A couple weeks ago I visited a "Security Automation" Workshop in Dublin. It was pretty chill and fun experience and was a welcome change to the ongoing heatwave during that week (we had chill 20 to 27°C in Dublin, whereas at home it was more like 35 to 38°C).

Overall it was a fun new insight for me and the first useful use of AI I have seen in a while. We learned to automate a "simple" SOC task: Analyzing alerts, enriching them with info (like IP and location of request origin) and classification.

Overview

Criteria Rating Desc
Vibe 4/5 I was a very lovely event with a cozy & professional vibe. Not too corporate or business like, even tho it was basically a "product showcase". But I guess being organized by the WiCyS attracts a certain demographic that I vibe with better than the usual tech/hacking conferences.
Talks N/A There were no talks. Just a workshop with an introduction.
Location 4/5 It was right in the center of Dublin and not too far from my hotel. Got to see a nice bridge on my way there.
Premises 2/5 It seemed like the room was more suited towards a talk than a workshop cuz there were no tables, just seats placed for an audience looking onto the podium. Also didn't seem really accessible (no elevators).
Schedule 5/5 It was perfectly timed in the evening (after "normal working hours") around 6 PM to 8:30/9 PM. Which allowed me to sleep on my normal/usual schedule and then even go back to my hotel and get ready for going out.
CTF N/A There was no CTF
CTF Team N/A No CTF Team but the people attending were lovely.
Food 3/5 There was a selection of FREE vegan donuts, coffee and tea.
Workshops 3/5 The workshop was fun, the speaker/coach was nice to listen to, showed the steps comprehensively and I was able to follow along (and sometimes skip) thanks to the additional, written tutorial/workshop on their website. It did seem to be a mix between a product showcase and a workshop but I enjoyed it nevertheless.

The Arrival - 21st To 22nd June 2026

I Arrived on Sunday, checked into my hotel and then went out to meet a friend of mine in Dublin. We enjoyed a cozy evening together, had some Pizza and walked through the city by night.

However I forgot some important essentials like accessories (chains, earring hoops, rings, etc...), warm clothes (had no sweatshirt with me) and black lipstick.
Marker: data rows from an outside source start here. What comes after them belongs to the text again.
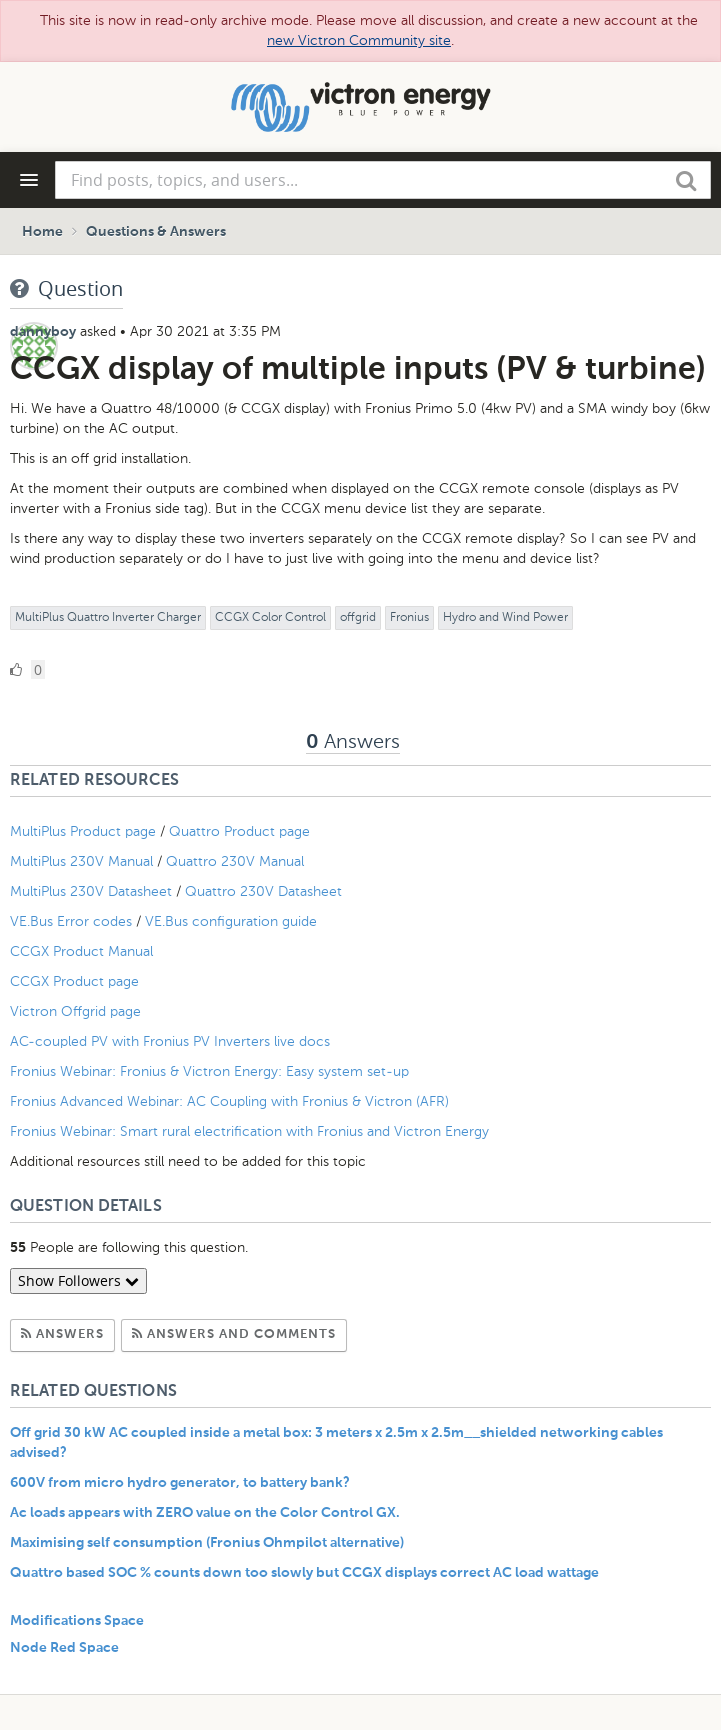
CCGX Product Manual (81, 951)
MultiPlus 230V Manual (81, 861)
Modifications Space (77, 1621)
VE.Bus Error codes (71, 921)
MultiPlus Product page (85, 831)
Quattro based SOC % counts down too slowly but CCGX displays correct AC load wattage (304, 1573)
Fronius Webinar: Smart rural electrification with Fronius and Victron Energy (249, 1131)
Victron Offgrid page (75, 1011)
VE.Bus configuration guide (231, 921)
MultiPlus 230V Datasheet (93, 891)
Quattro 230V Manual (235, 861)
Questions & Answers (156, 232)
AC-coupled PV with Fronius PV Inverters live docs (170, 1041)
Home (42, 232)
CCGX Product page (74, 981)
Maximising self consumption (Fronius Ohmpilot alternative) (207, 1543)
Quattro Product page (241, 831)
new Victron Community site (359, 40)
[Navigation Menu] (29, 180)
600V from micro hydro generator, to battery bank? (180, 1483)
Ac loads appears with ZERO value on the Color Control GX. (205, 1513)
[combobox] (383, 180)
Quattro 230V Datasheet (265, 891)
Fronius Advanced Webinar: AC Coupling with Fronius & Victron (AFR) (229, 1101)
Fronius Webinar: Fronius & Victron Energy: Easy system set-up (209, 1071)
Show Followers (78, 1280)
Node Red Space (64, 1648)
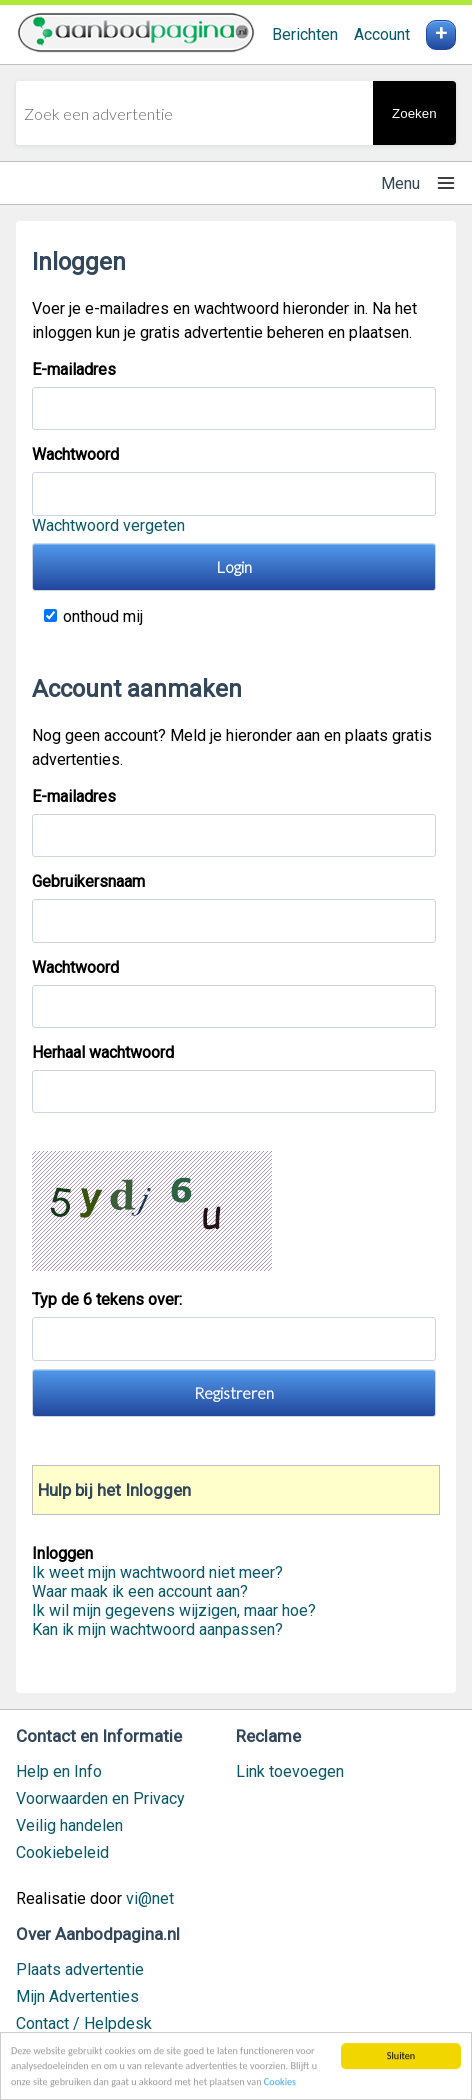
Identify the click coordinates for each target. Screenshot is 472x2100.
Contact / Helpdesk (84, 2023)
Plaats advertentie (80, 1969)
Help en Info (59, 1771)
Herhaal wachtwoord (103, 1052)
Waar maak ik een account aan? (140, 1591)
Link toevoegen (290, 1771)
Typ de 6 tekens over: (109, 1299)
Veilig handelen (69, 1825)
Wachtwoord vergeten (108, 525)
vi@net (150, 1898)
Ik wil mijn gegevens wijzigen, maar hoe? (174, 1610)
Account (382, 34)
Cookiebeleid (62, 1852)
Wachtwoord (75, 454)
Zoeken (414, 113)
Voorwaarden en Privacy (100, 1798)
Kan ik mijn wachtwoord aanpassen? (157, 1629)
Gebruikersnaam (88, 881)
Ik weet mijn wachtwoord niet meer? (157, 1572)
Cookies (280, 2082)
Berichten (305, 34)
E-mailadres (74, 369)
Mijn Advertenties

So on Monday I spent walking around the city, exploring and trying to get a "replacement" for the stuff I forgot at home.

There were a bunch of vegan friendly or even entirely vegan restaurants which was very convenient for me.

In the evening I visited the George and danced with a person I met there.

A hotel with a dope mural near the place of the workshop

The Workshop - 23rd June 2026

On Tuesday I explored a different part of the city, finding some murals and graffiti, before going to the workshop in the evening.

During the workshop we were introduced to Tines, an automation platform catered for Security Professionals. Imagine n8n but easier for non-coders or non-Linux users. And hosted in the cloud.

Tines

This article isn't sponsored in any way and during the workshop I was wondering what the benefit over something like n8n is. And someone even asked the question. The answer is, that it is maintained by the company (Tines) and also all the automation tasks/features/functions so they are "secure". It seemed pretty intuitive and well designed with a cute UI.

But what I disliked is that it is entirely in the cloud. Everything you do runs on the tines platform (hosted on AWS), which is less than ideal for security if u wanna keep your data local/not in the cloud.

There is a self-hostable version, but it requires the enterprise license.

Same for AI. You can use/bring your own models and tokens, but if you wanna connect to local LLMs (like ollama or something like that) you need the paid version.

The Workflow

We created a workflow were tines would digest a bunch of alerts and enrich them. We used pre-made building blocks (the ones maintained by tines) that you could parameterize.

With one block we fetched the alerts, with another we reduced the duplicates, then we enriched them with data about the IPs provided. At one point we used an LLM inside tines to create a piece of code to generate a JSON that we can later evaluate. Which was pretty cool.

Instead of calling the LLM every time we run the workflow, we just let it create a code to do the job and run that instead -> can save us some tokens.

In the last couple of steps we let an LLM give suggestions on the criticality based on the data provided and then send an E-Mail with the information to an "analyst" for further inspection.

Conclusion

All in all it was pretty cool and I enjoyed it very much. Like I said, the app is cool, but I dislike the "no local hosting without paying" business model. I like the general idea of automating the SOC processes, detecting phishing etc. So much in fact, that I added those services to my companies portfolio of services :D

PS: I had the weirdest experience at the airport, where we basically walked from the gate to the parking/taxing location of the plane after/during boarding. Never had this experience before.